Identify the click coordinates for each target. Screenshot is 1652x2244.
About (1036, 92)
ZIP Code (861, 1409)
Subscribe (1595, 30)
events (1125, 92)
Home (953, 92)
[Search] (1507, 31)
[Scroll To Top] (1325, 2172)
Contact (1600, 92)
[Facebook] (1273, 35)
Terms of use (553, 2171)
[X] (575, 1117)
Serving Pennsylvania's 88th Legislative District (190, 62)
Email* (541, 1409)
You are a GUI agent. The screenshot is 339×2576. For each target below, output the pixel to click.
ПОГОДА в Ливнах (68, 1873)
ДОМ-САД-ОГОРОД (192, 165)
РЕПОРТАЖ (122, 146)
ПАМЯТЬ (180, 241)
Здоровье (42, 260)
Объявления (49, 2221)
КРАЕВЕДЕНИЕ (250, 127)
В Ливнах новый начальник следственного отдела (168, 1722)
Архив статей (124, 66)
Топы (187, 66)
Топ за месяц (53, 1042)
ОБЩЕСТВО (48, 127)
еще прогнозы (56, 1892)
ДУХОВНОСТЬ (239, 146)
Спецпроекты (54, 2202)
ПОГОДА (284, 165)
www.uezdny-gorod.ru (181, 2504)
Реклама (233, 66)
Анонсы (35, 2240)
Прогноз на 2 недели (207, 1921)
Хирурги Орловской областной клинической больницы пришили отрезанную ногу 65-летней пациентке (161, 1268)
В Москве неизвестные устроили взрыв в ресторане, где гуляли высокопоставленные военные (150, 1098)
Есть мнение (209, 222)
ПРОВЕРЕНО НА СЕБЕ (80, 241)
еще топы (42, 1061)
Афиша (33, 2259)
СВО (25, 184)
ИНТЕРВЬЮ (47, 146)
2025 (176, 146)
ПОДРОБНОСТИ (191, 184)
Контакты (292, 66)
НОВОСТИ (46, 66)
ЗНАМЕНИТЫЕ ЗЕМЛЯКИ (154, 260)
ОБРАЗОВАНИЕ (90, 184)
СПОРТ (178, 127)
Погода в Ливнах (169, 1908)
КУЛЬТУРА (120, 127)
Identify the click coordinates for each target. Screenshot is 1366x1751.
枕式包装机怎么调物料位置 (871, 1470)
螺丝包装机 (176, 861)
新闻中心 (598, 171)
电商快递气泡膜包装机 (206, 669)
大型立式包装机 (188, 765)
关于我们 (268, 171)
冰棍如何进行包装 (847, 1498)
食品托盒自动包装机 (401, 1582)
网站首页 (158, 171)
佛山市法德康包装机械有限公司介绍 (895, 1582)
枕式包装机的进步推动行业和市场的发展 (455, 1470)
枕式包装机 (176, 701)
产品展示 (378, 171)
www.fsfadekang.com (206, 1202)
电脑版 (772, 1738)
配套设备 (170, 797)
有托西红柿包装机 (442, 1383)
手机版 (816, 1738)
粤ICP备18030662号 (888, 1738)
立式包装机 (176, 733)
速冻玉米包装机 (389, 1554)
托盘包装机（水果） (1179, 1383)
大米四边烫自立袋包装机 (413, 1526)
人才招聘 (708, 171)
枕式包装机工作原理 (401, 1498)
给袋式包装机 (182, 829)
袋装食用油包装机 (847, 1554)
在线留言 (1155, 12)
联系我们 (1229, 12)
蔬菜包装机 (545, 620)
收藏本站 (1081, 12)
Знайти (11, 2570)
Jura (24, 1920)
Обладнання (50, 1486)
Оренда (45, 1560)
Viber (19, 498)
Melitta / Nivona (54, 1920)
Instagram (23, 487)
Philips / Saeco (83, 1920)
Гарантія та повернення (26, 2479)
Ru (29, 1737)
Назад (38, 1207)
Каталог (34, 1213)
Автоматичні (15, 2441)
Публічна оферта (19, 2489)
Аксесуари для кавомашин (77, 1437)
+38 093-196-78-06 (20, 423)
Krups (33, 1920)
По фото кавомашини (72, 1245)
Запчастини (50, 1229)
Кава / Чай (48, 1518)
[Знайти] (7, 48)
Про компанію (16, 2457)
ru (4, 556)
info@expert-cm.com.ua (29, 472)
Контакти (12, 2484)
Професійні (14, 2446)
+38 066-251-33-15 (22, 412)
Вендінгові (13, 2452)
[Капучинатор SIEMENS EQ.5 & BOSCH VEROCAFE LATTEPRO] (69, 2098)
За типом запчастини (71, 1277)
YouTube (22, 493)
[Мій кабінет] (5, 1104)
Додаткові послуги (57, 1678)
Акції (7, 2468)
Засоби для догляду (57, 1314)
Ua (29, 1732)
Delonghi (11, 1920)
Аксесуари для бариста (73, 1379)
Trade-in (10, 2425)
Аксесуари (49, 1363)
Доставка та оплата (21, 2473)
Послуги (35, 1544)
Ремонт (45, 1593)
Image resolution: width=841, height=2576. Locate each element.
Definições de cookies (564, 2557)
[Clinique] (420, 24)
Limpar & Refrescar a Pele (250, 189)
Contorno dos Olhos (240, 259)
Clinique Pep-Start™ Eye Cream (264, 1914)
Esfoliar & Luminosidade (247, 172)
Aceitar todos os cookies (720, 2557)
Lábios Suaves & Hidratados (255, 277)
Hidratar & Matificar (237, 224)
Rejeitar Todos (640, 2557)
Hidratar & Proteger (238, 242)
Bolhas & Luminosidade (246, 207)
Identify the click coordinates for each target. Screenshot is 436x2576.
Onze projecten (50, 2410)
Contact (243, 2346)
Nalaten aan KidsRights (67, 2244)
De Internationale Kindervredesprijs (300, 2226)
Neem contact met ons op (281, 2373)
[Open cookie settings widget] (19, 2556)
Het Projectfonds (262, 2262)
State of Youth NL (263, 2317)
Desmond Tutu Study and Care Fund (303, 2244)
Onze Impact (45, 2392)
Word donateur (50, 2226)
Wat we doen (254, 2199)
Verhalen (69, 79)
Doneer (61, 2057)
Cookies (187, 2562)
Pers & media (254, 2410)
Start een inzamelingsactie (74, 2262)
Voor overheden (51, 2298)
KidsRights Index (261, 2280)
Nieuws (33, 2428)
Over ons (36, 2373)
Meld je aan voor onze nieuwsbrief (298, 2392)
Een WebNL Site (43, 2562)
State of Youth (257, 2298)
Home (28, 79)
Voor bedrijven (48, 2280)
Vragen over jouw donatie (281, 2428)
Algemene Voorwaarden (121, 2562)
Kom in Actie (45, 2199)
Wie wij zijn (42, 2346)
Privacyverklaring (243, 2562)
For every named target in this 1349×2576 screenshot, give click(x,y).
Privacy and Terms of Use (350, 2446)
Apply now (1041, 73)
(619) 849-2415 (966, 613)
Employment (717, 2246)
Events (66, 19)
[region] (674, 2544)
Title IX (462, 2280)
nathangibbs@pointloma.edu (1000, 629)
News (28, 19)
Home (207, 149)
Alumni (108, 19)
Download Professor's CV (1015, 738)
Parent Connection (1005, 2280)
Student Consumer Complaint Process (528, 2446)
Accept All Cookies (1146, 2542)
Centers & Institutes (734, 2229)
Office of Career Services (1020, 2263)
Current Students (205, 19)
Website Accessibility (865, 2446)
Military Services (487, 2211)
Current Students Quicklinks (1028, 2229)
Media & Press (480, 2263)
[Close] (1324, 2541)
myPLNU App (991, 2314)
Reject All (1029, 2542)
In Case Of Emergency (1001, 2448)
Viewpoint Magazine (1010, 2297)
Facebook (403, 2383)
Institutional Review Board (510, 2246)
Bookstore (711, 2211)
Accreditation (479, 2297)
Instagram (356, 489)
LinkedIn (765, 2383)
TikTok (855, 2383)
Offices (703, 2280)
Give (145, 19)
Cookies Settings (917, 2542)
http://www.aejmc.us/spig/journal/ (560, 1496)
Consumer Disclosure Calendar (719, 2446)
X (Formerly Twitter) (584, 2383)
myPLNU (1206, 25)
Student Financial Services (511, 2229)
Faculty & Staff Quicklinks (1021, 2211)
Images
= = = = = = =
Nothing is to be left out; reproduce each record exactly.

◆ RESULT
Identify the click coordinates for each target. Screenshot is 1652x2244.
About (1036, 92)
ZIP Code (861, 1409)
Subscribe (1595, 30)
events (1125, 92)
Home (953, 92)
[Search] (1507, 31)
[Scroll To Top] (1325, 2172)
Contact (1600, 92)
[Facebook] (1273, 35)
Terms of use (553, 2171)
[X] (575, 1117)
Serving Pennsylvania's 88th Legislative District (190, 62)
Email* (541, 1409)
You are a GUI agent. The screenshot is 339×2576. For each target below, output the pixel to click.
ПОГОДА в Ливнах (68, 1873)
ДОМ-САД-ОГОРОД (192, 165)
РЕПОРТАЖ (122, 146)
ПАМЯТЬ (180, 241)
Здоровье (42, 260)
Объявления (49, 2221)
КРАЕВЕДЕНИЕ (250, 127)
В Ливнах новый начальник следственного отдела (168, 1722)
Архив статей (124, 66)
Топы (187, 66)
Топ за месяц (53, 1042)
ОБЩЕСТВО (48, 127)
еще прогнозы (56, 1892)
ДУХОВНОСТЬ (239, 146)
Спецпроекты (54, 2202)
ПОГОДА (284, 165)
www.uezdny-gorod.ru (181, 2504)
Реклама (233, 66)
Анонсы (35, 2240)
Прогноз на 2 недели (207, 1921)
Хирурги Орловской областной клинической больницы пришили отрезанную ногу 65-летней пациентке (161, 1268)
В Москве неизвестные устроили взрыв в ресторане, где гуляли высокопоставленные военные (150, 1098)
Есть мнение (209, 222)
ПРОВЕРЕНО НА СЕБЕ (80, 241)
еще топы (42, 1061)
Афиша (33, 2259)
СВО (25, 184)
ИНТЕРВЬЮ (47, 146)
2025 (176, 146)
ПОДРОБНОСТИ (191, 184)
Контакты (292, 66)
НОВОСТИ (46, 66)
ЗНАМЕНИТЫЕ ЗЕМЛЯКИ (154, 260)
ОБРАЗОВАНИЕ (90, 184)
СПОРТ (178, 127)
Погода в Ливнах (169, 1908)
КУЛЬТУРА (120, 127)
Identify the click coordinates for each target. Screenshot is 1366x1751.
枕式包装机怎么调物料位置 (871, 1470)
螺丝包装机 (176, 861)
新闻中心 (598, 171)
电商快递气泡膜包装机 (206, 669)
大型立式包装机 (188, 765)
关于我们 (268, 171)
冰棍如何进行包装 (847, 1498)
食品托盒自动包装机 (401, 1582)
网站首页 (158, 171)
佛山市法德康包装机械有限公司介绍 (895, 1582)
枕式包装机的进步推动行业和市场的发展 (455, 1470)
枕式包装机 (176, 701)
产品展示 (378, 171)
www.fsfadekang.com (206, 1202)
电脑版 (772, 1738)
配套设备 (170, 797)
有托西红柿包装机 (442, 1383)
手机版 (816, 1738)
粤ICP备18030662号 (888, 1738)
立式包装机 (176, 733)
速冻玉米包装机 (389, 1554)
托盘包装机（水果） (1179, 1383)
大米四边烫自立袋包装机 (413, 1526)
人才招聘 (708, 171)
枕式包装机工作原理 (401, 1498)
给袋式包装机 (182, 829)
袋装食用油包装机 (847, 1554)
在线留言 (1155, 12)
联系我们 (1229, 12)
蔬菜包装机 (545, 620)
收藏本站 (1081, 12)
Знайти (11, 2570)
Jura (24, 1920)
Обладнання (50, 1486)
Оренда (45, 1560)
Viber (19, 498)
Melitta / Nivona (54, 1920)
Instagram (23, 487)
Philips / Saeco (83, 1920)
Гарантія та повернення (26, 2479)
Ru (29, 1737)
Назад (38, 1207)
Каталог (34, 1213)
Автоматичні (15, 2441)
Публічна оферта (19, 2489)
Аксесуари для кавомашин (77, 1437)
+38 093-196-78-06 (20, 423)
Krups (33, 1920)
По фото кавомашини (72, 1245)
Запчастини (50, 1229)
Кава / Чай (48, 1518)
[Знайти] (7, 48)
Про компанію (16, 2457)
ru (4, 556)
info@expert-cm.com.ua (29, 472)
Контакти (12, 2484)
Професійні (14, 2446)
+38 066-251-33-15 (22, 412)
Вендінгові (13, 2452)
[Капучинатор SIEMENS EQ.5 & BOSCH VEROCAFE LATTEPRO] (69, 2098)
За типом запчастини (71, 1277)
YouTube (22, 493)
[Мій кабінет] (5, 1104)
Додаткові послуги (57, 1678)
Акції (7, 2468)
Засоби для догляду (57, 1314)
Ua (29, 1732)
Delonghi (11, 1920)
Аксесуари для бариста (73, 1379)
Trade-in (10, 2425)
Аксесуари (49, 1363)
Доставка та оплата (21, 2473)
Послуги (35, 1544)
Ремонт (45, 1593)
Image resolution: width=841, height=2576. Locate each element.
Definições de cookies (564, 2557)
[Clinique] (420, 24)
Limpar & Refrescar a Pele (250, 189)
Contorno dos Olhos (240, 259)
Clinique Pep-Start™ Eye Cream (264, 1914)
Esfoliar & Luminosidade (247, 172)
Aceitar todos os cookies (720, 2557)
Lábios Suaves & Hidratados (255, 277)
Hidratar & Matificar (237, 224)
Rejeitar Todos (640, 2557)
Hidratar & Proteger (238, 242)
Bolhas & Luminosidade (246, 207)
Identify the click coordinates for each target. Screenshot is 436x2576.
Onze projecten (50, 2410)
Contact (243, 2346)
Nalaten aan KidsRights (67, 2244)
De Internationale Kindervredesprijs (300, 2226)
Neem contact met ons op (281, 2373)
[Open cookie settings widget] (19, 2556)
Het Projectfonds (262, 2262)
State of Youth NL (263, 2317)
Desmond Tutu Study and Care Fund (303, 2244)
Onze Impact (45, 2392)
Word donateur (50, 2226)
Wat we doen (254, 2199)
Verhalen (69, 79)
Doneer (61, 2057)
Cookies (187, 2562)
Pers & media (254, 2410)
Start een inzamelingsactie (74, 2262)
Voor overheden (51, 2298)
KidsRights Index (261, 2280)
Nieuws (33, 2428)
Over ons (36, 2373)
Meld je aan voor onze nieuwsbrief (298, 2392)
Een WebNL Site (43, 2562)
State of Youth (257, 2298)
Home (28, 79)
Voor bedrijven (48, 2280)
Vragen over jouw donatie (281, 2428)
Algemene Voorwaarden (121, 2562)
Kom in Actie (45, 2199)
Wie wij zijn (42, 2346)
Privacyverklaring (243, 2562)
For every named target in this 1349×2576 screenshot, give click(x,y).
Privacy and Terms of Use (350, 2446)
Apply now (1041, 73)
(619) 849-2415 (966, 613)
Employment (717, 2246)
Events (66, 19)
[region] (674, 2544)
Title IX (462, 2280)
nathangibbs@pointloma.edu (1000, 629)
News (28, 19)
Home (207, 149)
Alumni (108, 19)
Download Professor's CV (1015, 738)
Parent Connection (1005, 2280)
Student Consumer Complaint Process (528, 2446)
Accept All Cookies (1146, 2542)
Centers & Institutes (734, 2229)
Office of Career Services (1020, 2263)
Current Students (205, 19)
Website Accessibility (865, 2446)
Military Services (487, 2211)
Current Students Quicklinks (1028, 2229)
Media & Press (480, 2263)
[Close] (1324, 2541)
myPLNU App (991, 2314)
Reject All (1029, 2542)
In Case Of Emergency (1001, 2448)
Viewpoint Magazine (1010, 2297)
Facebook (403, 2383)
Institutional Review Board (510, 2246)
Bookstore (711, 2211)
Accreditation (479, 2297)
Instagram (356, 489)
LinkedIn (765, 2383)
TikTok (855, 2383)
Offices (703, 2280)
Give (145, 19)
Cookies Settings (917, 2542)
http://www.aejmc.us/spig/journal/ (560, 1496)
Consumer Disclosure Calendar (719, 2446)
X (Formerly Twitter) (584, 2383)
myPLNU (1206, 25)
Student Financial Services (511, 2229)
Faculty & Staff Quicklinks (1021, 2211)
Images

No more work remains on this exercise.